And Just Like That: HBO Boss on Samantha’s Sex and the City Revival Absence


The absence of Kim Cattrall on HBO Max’s upcoming Sex and the City revival has been the topic of many conversations ever since the project was announced.

Cattrall had been vocal about not wanting to return to that world, but fans have been calling out for her return.

Unfortunately, Cattrall will not be returning as Samantha and Samantha will not be a part of this story, and HBO exec Casey Bloys has touched on how the series will write her out.

“Just as in real life, people come into your life and people leave,” Casey Bloys explained in an interview with TV Line.

“Friendships fade, and new friendships start,” he continued.

“So I think it is all very indicative of the real stages — the actual stages of life.”

“They’re trying to tell an honest story about being a woman in her fifties in New York,” he added.

“So, it should all feel somewhat organic, and the friends that you have when you’re 30, you may not have when you’re 50.”

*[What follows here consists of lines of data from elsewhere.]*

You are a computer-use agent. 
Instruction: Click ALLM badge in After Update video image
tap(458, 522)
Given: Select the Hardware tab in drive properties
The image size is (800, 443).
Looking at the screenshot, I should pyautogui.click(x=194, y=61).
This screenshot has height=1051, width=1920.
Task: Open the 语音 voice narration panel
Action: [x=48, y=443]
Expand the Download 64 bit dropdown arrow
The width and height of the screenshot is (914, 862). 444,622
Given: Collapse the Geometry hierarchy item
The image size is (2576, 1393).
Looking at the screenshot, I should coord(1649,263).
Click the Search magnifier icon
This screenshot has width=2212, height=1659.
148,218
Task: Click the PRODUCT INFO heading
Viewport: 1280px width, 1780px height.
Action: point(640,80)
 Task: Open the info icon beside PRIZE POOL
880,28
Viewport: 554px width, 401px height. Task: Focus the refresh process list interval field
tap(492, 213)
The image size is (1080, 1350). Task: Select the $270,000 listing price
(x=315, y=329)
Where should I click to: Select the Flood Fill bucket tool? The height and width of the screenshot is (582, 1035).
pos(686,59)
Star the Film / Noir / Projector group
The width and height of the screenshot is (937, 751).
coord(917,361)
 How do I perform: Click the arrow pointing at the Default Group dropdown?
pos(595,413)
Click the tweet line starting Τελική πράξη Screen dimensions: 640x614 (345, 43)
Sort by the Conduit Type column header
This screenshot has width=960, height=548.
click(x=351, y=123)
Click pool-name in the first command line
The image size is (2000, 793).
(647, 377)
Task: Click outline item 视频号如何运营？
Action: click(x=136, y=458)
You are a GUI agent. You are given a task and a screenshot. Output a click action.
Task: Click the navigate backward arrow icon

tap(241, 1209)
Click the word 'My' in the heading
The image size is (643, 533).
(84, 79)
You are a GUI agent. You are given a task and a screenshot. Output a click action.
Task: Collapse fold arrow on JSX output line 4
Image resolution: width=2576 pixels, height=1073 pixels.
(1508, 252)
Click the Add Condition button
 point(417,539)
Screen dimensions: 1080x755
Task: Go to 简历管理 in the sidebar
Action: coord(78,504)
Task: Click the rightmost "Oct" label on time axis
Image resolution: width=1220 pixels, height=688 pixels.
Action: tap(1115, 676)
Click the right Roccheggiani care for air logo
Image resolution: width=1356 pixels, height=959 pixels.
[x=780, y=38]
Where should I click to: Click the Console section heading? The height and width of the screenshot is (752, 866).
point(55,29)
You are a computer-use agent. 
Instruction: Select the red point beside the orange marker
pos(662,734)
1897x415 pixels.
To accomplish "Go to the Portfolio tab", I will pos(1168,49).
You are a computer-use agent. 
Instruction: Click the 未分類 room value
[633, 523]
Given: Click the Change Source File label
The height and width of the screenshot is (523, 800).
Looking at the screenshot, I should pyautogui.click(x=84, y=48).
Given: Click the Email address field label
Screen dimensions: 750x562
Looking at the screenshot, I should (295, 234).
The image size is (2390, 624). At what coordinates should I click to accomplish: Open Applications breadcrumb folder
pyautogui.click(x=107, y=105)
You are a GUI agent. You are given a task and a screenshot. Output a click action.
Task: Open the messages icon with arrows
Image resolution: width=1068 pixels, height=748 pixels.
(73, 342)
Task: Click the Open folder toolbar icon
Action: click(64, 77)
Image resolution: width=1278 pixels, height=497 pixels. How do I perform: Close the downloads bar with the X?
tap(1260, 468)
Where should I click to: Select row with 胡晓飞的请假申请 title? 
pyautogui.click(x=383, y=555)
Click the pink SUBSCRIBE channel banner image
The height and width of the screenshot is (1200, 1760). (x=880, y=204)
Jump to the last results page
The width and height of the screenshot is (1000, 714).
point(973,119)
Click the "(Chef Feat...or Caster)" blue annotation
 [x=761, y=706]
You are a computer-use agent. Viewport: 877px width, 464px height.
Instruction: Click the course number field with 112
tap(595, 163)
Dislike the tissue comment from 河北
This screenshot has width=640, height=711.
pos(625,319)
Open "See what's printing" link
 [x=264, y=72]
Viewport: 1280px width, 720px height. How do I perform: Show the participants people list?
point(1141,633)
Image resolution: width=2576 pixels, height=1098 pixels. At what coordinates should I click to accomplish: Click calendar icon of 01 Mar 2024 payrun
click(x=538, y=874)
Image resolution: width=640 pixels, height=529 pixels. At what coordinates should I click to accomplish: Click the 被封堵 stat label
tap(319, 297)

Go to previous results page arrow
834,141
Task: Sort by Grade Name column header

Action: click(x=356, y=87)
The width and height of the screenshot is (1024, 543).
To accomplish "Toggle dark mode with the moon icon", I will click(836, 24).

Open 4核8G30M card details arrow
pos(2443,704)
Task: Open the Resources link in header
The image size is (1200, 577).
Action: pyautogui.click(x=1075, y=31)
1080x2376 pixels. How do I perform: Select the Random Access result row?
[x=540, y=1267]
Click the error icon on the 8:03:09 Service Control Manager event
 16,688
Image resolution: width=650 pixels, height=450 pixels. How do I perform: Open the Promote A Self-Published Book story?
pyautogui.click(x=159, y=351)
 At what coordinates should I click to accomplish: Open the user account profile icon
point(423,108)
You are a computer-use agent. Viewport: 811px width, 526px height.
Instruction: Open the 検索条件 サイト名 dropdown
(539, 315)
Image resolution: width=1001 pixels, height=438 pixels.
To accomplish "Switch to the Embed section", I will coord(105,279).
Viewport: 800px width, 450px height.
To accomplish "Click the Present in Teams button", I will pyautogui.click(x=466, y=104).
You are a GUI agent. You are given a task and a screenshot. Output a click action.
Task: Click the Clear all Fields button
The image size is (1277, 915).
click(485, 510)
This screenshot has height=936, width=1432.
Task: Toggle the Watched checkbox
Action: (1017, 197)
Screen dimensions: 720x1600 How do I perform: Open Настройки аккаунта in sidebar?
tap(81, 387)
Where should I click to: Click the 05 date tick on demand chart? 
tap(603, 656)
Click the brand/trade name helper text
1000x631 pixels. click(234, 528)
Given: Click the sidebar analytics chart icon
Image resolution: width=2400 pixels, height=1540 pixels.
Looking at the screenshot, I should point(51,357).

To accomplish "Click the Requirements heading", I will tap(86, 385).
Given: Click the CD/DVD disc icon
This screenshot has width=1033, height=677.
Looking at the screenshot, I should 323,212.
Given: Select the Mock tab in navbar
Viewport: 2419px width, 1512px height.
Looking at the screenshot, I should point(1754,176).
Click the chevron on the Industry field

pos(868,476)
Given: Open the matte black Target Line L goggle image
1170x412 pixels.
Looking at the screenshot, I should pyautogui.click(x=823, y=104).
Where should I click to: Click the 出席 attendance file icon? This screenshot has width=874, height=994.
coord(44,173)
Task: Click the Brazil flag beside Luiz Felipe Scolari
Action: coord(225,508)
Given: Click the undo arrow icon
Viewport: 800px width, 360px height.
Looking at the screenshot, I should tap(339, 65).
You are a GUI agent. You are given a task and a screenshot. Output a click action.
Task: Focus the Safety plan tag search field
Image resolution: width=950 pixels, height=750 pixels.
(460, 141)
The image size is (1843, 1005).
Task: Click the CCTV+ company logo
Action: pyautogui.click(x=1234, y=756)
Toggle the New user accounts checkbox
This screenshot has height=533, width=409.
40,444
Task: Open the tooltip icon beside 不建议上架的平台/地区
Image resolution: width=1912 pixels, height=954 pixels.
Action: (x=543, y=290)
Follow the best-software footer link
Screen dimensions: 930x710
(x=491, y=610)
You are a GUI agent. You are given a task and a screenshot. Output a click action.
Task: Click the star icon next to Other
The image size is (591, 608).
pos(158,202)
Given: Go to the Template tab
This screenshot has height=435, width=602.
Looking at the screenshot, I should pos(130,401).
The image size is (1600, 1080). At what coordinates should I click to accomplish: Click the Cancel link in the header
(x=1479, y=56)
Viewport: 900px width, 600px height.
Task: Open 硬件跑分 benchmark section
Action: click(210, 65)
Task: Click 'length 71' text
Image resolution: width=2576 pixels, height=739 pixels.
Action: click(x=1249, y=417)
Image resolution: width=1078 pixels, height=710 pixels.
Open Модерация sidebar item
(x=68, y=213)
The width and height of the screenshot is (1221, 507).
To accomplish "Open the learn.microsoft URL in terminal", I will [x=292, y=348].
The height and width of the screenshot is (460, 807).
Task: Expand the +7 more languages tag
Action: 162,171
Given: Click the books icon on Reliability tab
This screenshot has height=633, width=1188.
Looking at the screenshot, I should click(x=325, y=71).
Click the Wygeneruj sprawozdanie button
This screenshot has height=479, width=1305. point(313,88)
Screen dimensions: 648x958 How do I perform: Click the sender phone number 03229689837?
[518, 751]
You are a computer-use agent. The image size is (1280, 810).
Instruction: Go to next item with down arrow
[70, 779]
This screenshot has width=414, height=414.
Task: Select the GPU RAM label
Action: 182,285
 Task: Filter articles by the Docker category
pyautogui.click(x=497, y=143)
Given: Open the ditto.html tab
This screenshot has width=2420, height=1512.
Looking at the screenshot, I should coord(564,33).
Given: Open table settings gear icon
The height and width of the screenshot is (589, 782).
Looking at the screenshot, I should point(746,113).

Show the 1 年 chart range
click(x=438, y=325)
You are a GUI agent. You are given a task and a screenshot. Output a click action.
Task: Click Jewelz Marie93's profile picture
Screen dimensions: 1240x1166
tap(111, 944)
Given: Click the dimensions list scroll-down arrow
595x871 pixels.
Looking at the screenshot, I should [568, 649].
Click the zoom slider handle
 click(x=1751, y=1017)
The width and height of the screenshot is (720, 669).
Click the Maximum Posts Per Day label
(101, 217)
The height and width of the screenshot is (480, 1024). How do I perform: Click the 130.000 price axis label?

Indeed, life goes on, and people fade out of your life, but at least it seems that Samantha is not getting an off-screen death.

Instead, it seems like she will be off living her life. 

Sarah Jessica Parker claimed that she did not dislike Cattrall when the series was ordered.

“No. I don’t dislike her. I’ve never said that. Never would.” Parker wrote on Instagram in response to a fan who thought the supposed feud between her and Cattrall was the reason the actress sitting out of the revival.

”Samantha isnt part of this story. But she will always be part of us. No matter where we are or what we do.”

“I played it past the finish line and then some, and I loved it. And another actress should play it. Maybe they could make it an African-American Samantha Jones, or a Hispanic Samantha Jones,” Cattrall said during an interview with Piers Morgan.

The series will follow Carrie, Miranda, and Charlotte as they navigate the journey from the complicated reality of life and friendship in their 30s to the even more complicated reality of life and friendship in their 50s.

“I think that Cynthia, Kristin, and I are all excited about the time that has passed,” Parker said in a recent interview with Variety.

“You know, who are they in this world now? Have they adapted? What part have they played? Where have they fallen short as women, as friends, and how are they finding their way?”

“Did they move with momentum? Are they like some people who are confused, threatened, nervous [by what’s happening in the world]? I’m so curious and excited to see how the writers imagine these women today.” “What is their relationship to social media? What has changed?” Parker wondered.

“What is their life like? For Carrie, who doesn’t have family beyond her friendships, where is she professionally? How have all of these political changes affected her work? Is she still writing a column?”

“Has she written any more books? Or does she have a podcast? What does fashion mean to her now? How have the friendships changed or not changed, and has her social circle grown?”